And what has mindfulness, i.e. the awareness that arises when we pay attention on purpose, in the present moment, and non-judgmentally (Kabat-Zinn) to do with connection anyway?
A lot actually.
First of all, paying mindful attention is an act of connecting. In fact, it is the very basis of connection.
Often, when we feel lonely and disconnected, it seems as if we are trapped in isolation and have to wait for others to come and release us from our prison by connecting with us. But this is not how connection works. Rather than something we’re either deprived of or lucky enough to receive, connection is something we do. Surrounded by family, colleagues, or friends, we will still feel excruciatingly lonely and cut off, until we actively and genuinely make contact with others. If we are hiding inside instead, perhaps because we feel we wouldn’t truly be welcome, we’ll be stuck in our solitary confinement, even if someone makes friendly contact with us. Their invitation to connect won’t lead to a real sense of connection unless we start doing something for this connection ourselves. And whatever form this act of connecting may take, it will be based on attention – to the other person, ourselves, and what is happening between us in the moment.

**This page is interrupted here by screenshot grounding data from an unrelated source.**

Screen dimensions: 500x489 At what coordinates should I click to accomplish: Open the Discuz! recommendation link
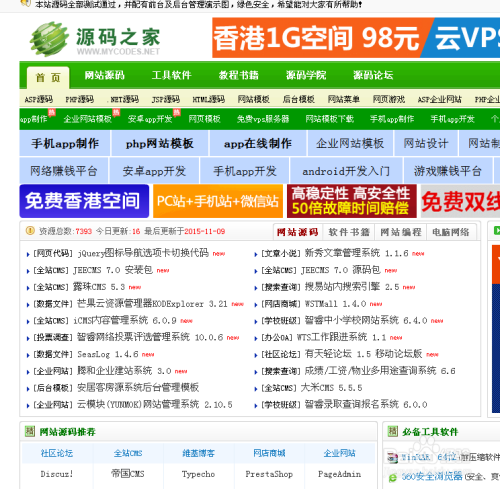click(x=57, y=474)
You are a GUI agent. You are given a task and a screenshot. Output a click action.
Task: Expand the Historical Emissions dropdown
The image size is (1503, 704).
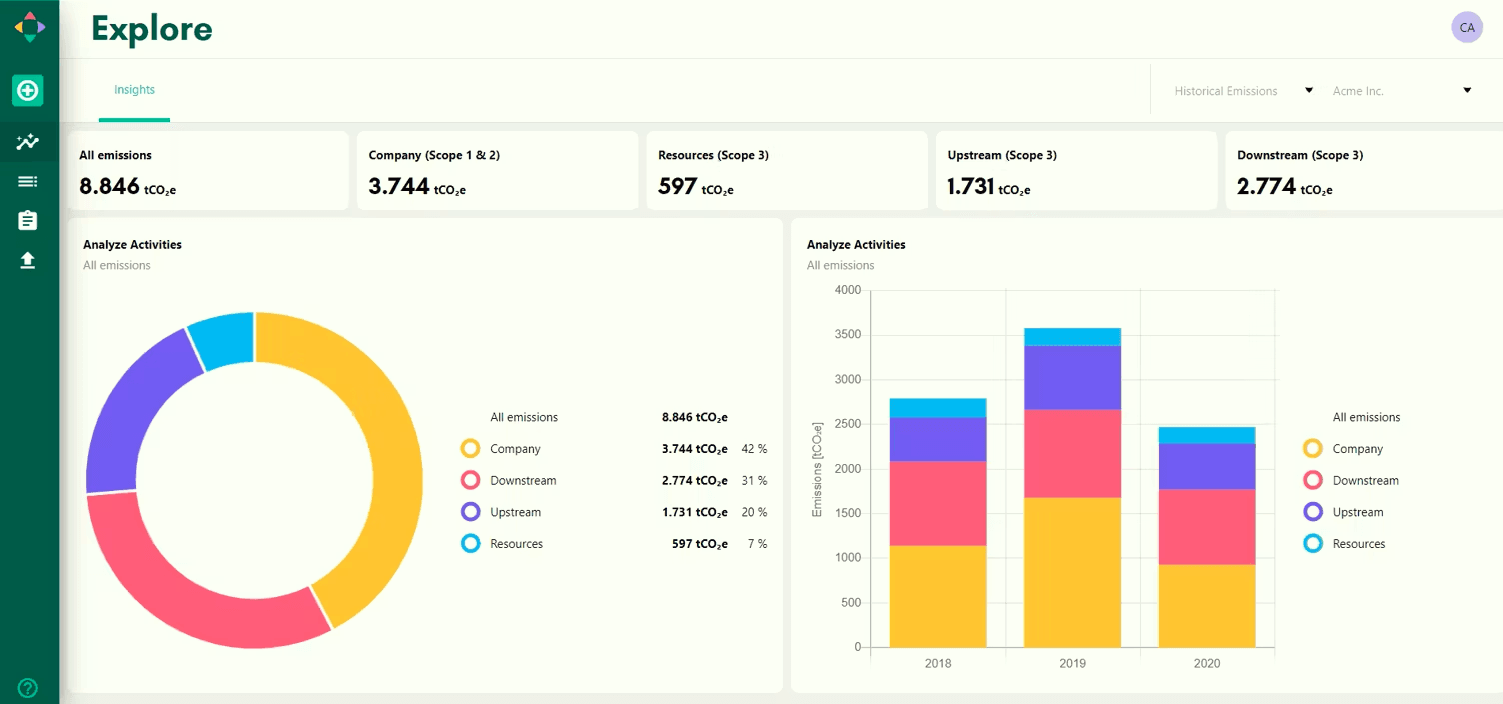pyautogui.click(x=1243, y=91)
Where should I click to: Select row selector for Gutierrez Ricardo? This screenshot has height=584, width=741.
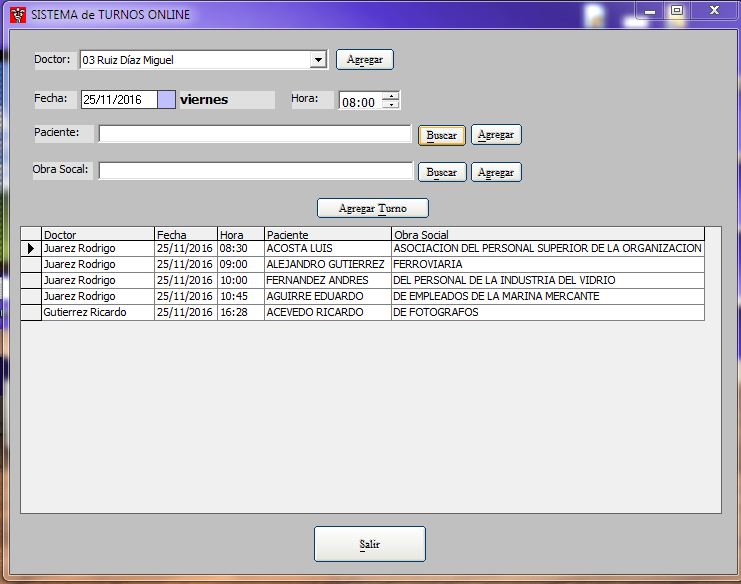point(31,313)
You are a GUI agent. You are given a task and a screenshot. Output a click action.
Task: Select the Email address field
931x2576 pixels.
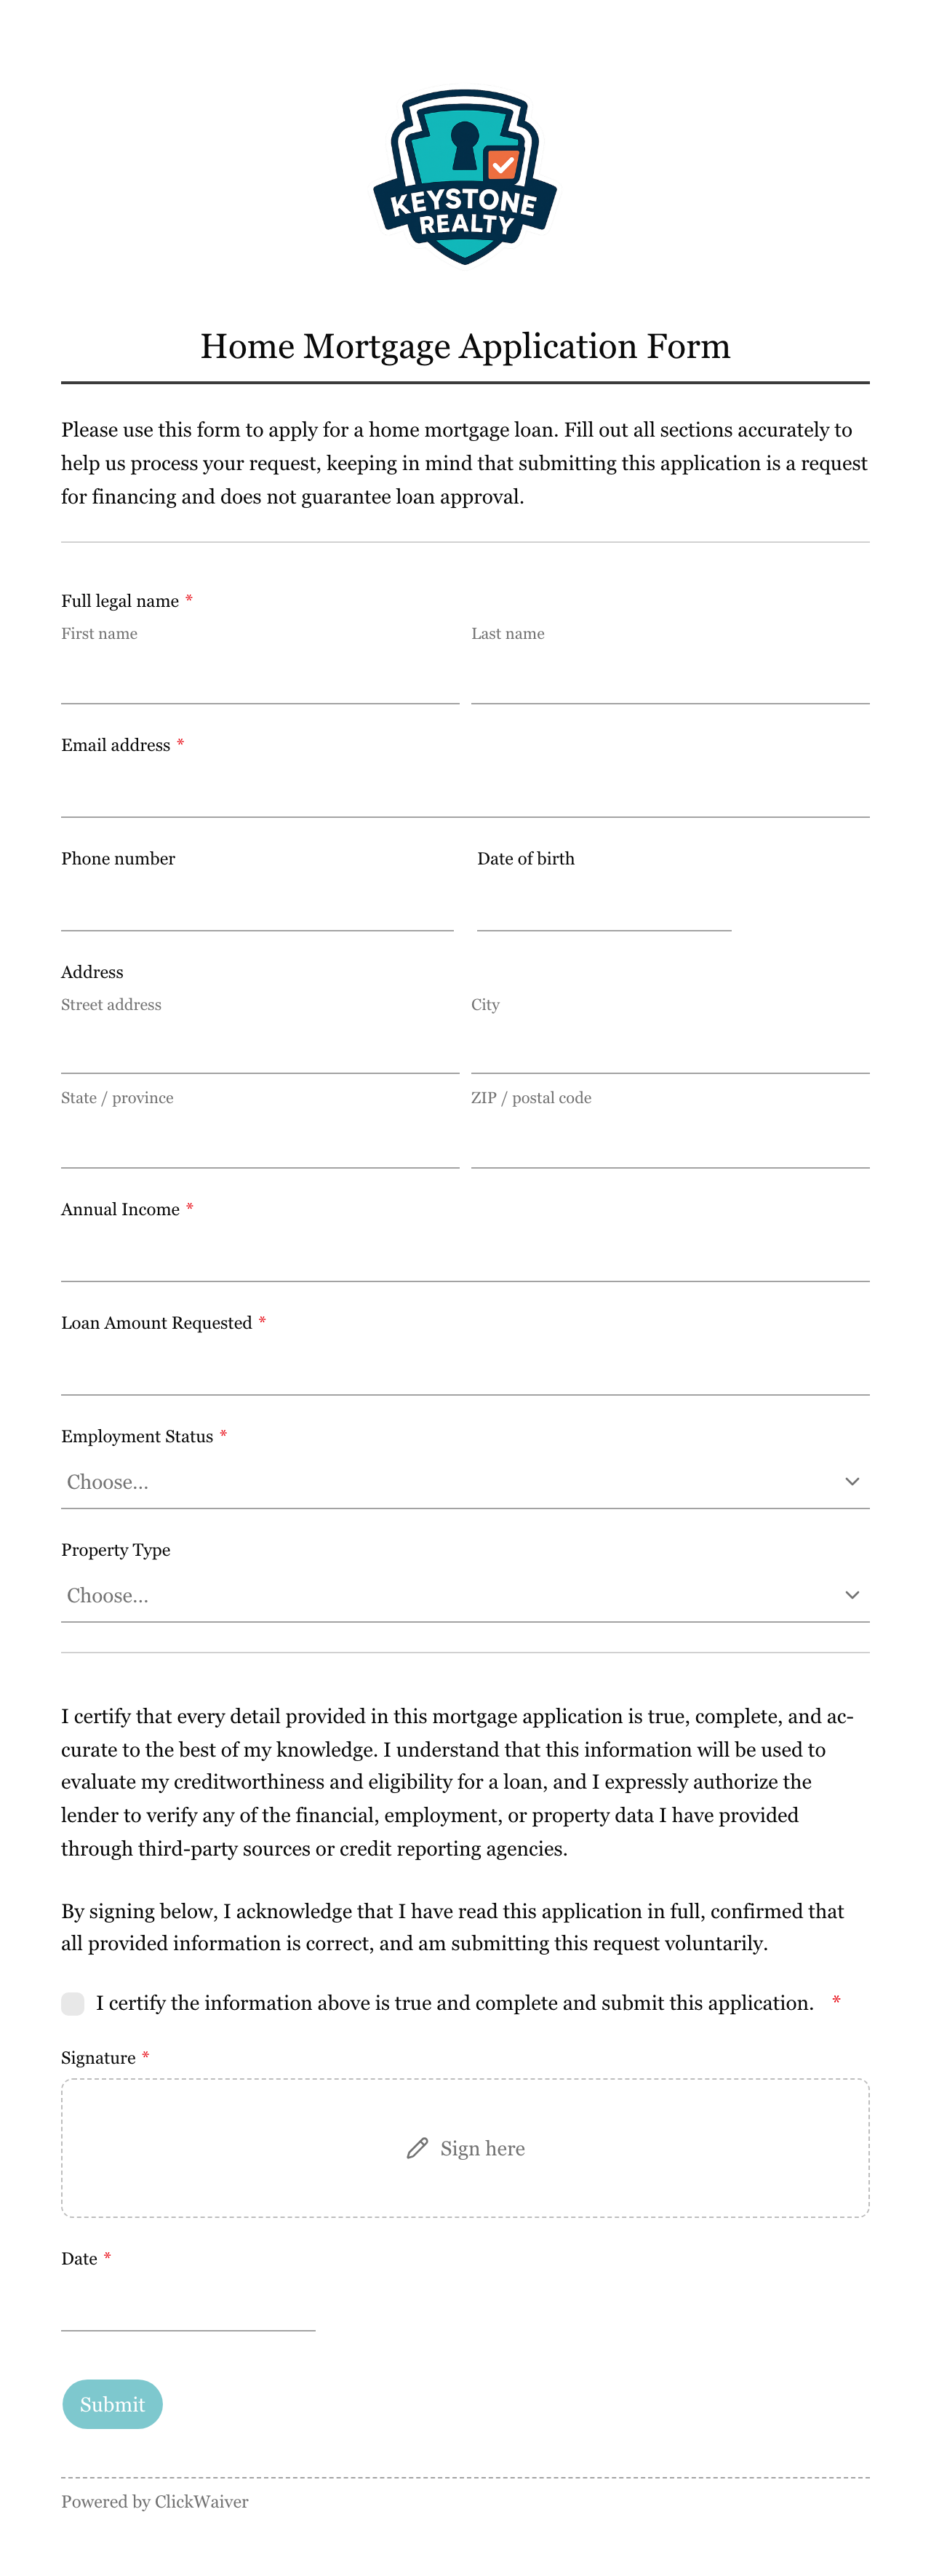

The word attention is based on the word attend, which originally meant to ‘apply one’s mind or energies to’. It is derived from the Latin attendere, a word made up of ad ‘to’ and tendere ‘stretch’. Paying attention to what is happening right now, we’re stretching our minds and energies out to meet whatever is here in this moment. In other words, we connect.
And if we are serious about practising mindfulness, we’re going to do this not just on our meditation cushion but throughout the day.
Mindfulness teacher Thich Nhat Hanh points out that if we ‘look deeply’, we will see the cloud in our cup of tea – the cloud that brought the rain which nourished the tea plant. And if we keep looking in that way, we may see the people who planted and harvested the tea, and how they live. We may notice how we treat ourselves and others; what, how, and why we eat and consume. And as we pay more attention to our experience, the world, and how we relate to and act in it, we will develop greater awareness of how the things we do affect our body and mind, the natural world, and other people, and how we in turn were and are affected by the world. We will come to see the dense and complex web of interconnections that our life is embedded in. We will notice the many ways in which we are connected, even when we’re feeling isolated and alone. And seeing connections we haven’t been aware of before may inspire and allow us to participate in our life and world in new and more engaged ways.
For example, if we pay attention to the present moment, we may, instead of getting lost in worries or daydreams and doing our shopping in sleepwalk mode, actually see the sales assistant who serves us at the checkout register and notice that she is tired. As a result, our thank you and smile may be more genuine; perhaps we may even want to say something like ‘Wow, quite busy today!’ to make her feel seen. As a result, a moment that would’ve just been two people on autopilot looking past each other may turn into a moment of connection.
Thus, the practice of mindful attention, by allowing us to become aware of our lives as part of the bigger picture, may make us want to participate in life more consciously and more in line with our values.
And just as paying attention in the moment and nonjudgementally allows us to see and create connections between us and the external world that might’ve gone unnoticed and not recognised as opportunities otherwise, mindfulness practice also means connecting with ourselves.
By paying mindful attention, we connect with our bodies, for example. Practising the body scan and movement meditations, many people who attend a course such as Mindfulness Based Stress Reduction (MBSR) discover a whole new way of relating to their physical selves that transcends the constant judgement and demands which characterise the relationship to the body for so many of us.
But of course the body is not the only aspect of ourselves that we tend to disconnect from. We may routinely avoid difficult emotions by bingeing on Netflix, ice cream, work, sex, drugs, drink, or shopping. However, mindfulness practice means paying attention to these avoidance behaviours as well, to the fear that drives it, and to the feelings and thoughts we’re running from. That way we’re reconnecting with cut off parts of ourselves. Anger, shame, anxiety are then no longer all that is but something that arises, changes, and dissolves within a bigger whole.